→ What you will do:
Copy out the material from the line containing "Click the $1000.00 STRK strike price cell" through the end of the material, swapping "agent" for "assistant" and leaving everything else as it is.
--- begin Information shown ---
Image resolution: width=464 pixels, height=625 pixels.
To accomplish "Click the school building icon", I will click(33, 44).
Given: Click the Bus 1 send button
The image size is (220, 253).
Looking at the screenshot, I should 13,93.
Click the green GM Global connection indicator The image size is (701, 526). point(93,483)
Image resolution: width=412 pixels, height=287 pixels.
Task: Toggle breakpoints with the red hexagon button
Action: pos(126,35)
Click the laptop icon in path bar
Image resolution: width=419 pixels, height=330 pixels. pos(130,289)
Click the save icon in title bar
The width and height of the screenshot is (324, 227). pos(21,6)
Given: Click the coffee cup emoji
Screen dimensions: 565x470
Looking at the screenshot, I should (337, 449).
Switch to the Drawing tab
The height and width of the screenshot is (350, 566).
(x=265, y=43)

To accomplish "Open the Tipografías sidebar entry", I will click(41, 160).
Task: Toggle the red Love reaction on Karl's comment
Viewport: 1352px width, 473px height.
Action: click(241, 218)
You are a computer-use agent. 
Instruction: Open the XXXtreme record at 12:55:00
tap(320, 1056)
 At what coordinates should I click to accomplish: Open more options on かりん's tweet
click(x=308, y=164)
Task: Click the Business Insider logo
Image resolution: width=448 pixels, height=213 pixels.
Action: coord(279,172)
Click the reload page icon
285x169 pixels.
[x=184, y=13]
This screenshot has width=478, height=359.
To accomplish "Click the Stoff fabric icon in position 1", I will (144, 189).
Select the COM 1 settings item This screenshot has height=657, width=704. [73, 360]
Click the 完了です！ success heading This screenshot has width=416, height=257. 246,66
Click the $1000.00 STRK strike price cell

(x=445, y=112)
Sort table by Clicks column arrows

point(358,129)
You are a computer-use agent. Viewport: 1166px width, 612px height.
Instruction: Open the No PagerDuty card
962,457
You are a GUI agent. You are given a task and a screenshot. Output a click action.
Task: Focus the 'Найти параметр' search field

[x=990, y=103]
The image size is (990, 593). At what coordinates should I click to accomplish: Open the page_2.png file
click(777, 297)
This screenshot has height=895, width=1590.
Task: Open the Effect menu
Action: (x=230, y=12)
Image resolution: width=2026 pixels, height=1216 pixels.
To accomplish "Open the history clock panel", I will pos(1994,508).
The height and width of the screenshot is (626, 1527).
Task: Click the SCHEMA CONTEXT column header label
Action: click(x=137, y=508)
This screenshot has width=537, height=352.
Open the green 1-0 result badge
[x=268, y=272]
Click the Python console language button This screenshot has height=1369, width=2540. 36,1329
--- end Information shown ---
→ Output for this task:
Click the $1000.00 STRK strike price cell

(x=445, y=112)
Sort table by Clicks column arrows

point(358,129)
You are a computer-use assistant. Viewport: 1166px width, 612px height.
Instruction: Open the No PagerDuty card
962,457
You are a GUI assistant. You are given a task and a screenshot. Output a click action.
Task: Focus the 'Найти параметр' search field

[x=990, y=103]
The image size is (990, 593). At what coordinates should I click to accomplish: Open the page_2.png file
click(777, 297)
This screenshot has height=895, width=1590.
Task: Open the Effect menu
Action: (x=230, y=12)
Image resolution: width=2026 pixels, height=1216 pixels.
To accomplish "Open the history clock panel", I will pos(1994,508).
The height and width of the screenshot is (626, 1527).
Task: Click the SCHEMA CONTEXT column header label
Action: click(x=137, y=508)
This screenshot has width=537, height=352.
Open the green 1-0 result badge
[x=268, y=272]
Click the Python console language button This screenshot has height=1369, width=2540. 36,1329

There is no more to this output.